» The task
Swap "image size" for "screenshot size" throughout the records below and reproduce them with nothing else changed. Leave the pictures out of your answer.

<<<<

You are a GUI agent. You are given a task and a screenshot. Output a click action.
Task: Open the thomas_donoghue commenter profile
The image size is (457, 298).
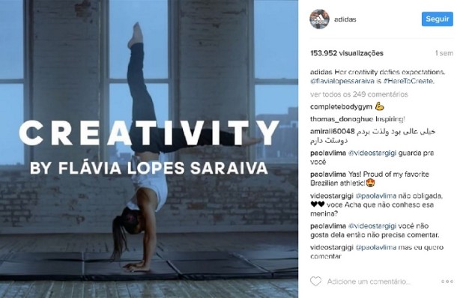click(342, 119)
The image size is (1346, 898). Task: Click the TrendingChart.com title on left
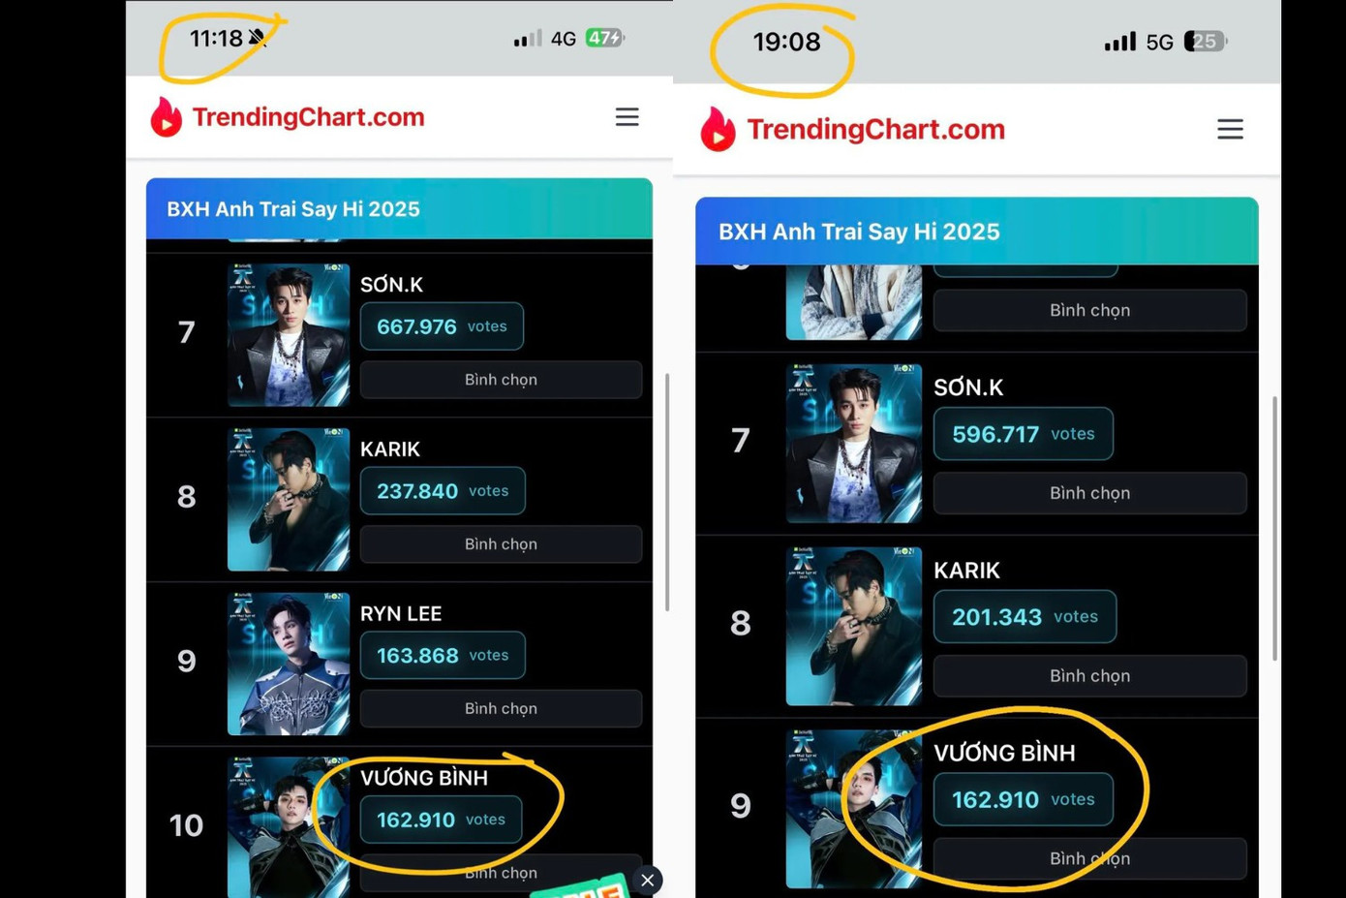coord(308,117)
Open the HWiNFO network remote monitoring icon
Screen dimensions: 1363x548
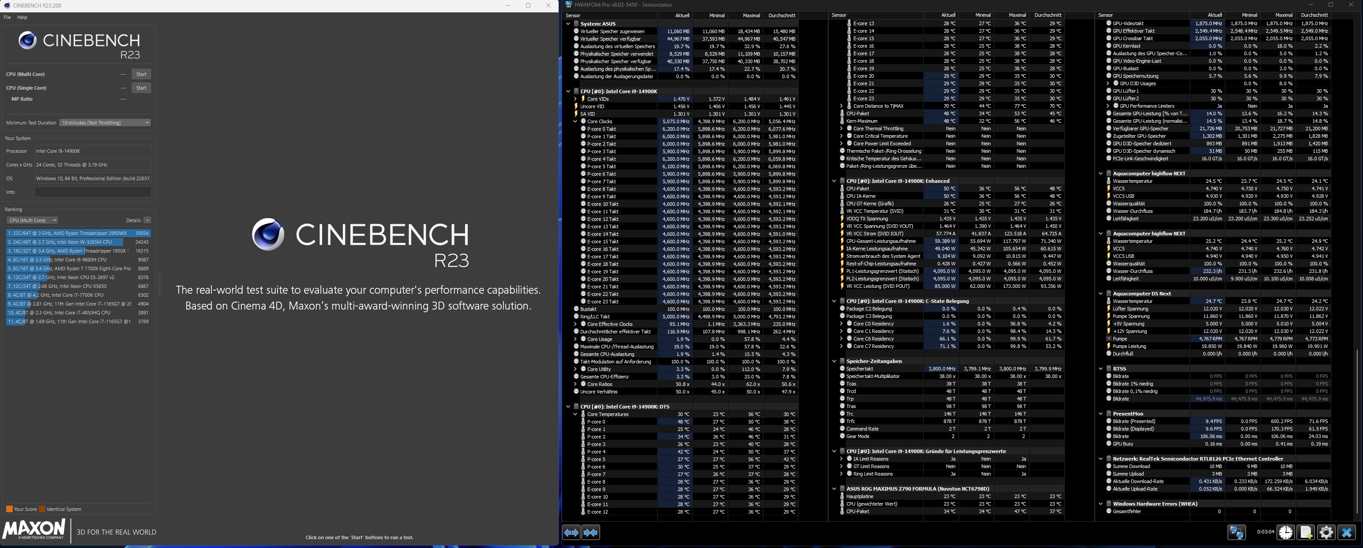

>>>>

» Answer to this task
You are a GUI agent. You are given a task and a screenshot. Output a click action.
Task: Open the thomas_donoghue commenter profile
The screenshot size is (457, 298).
click(342, 119)
The screenshot size is (1346, 898). Task: Click the TrendingChart.com title on left
coord(308,117)
Open the HWiNFO network remote monitoring icon
Screen dimensions: 1363x548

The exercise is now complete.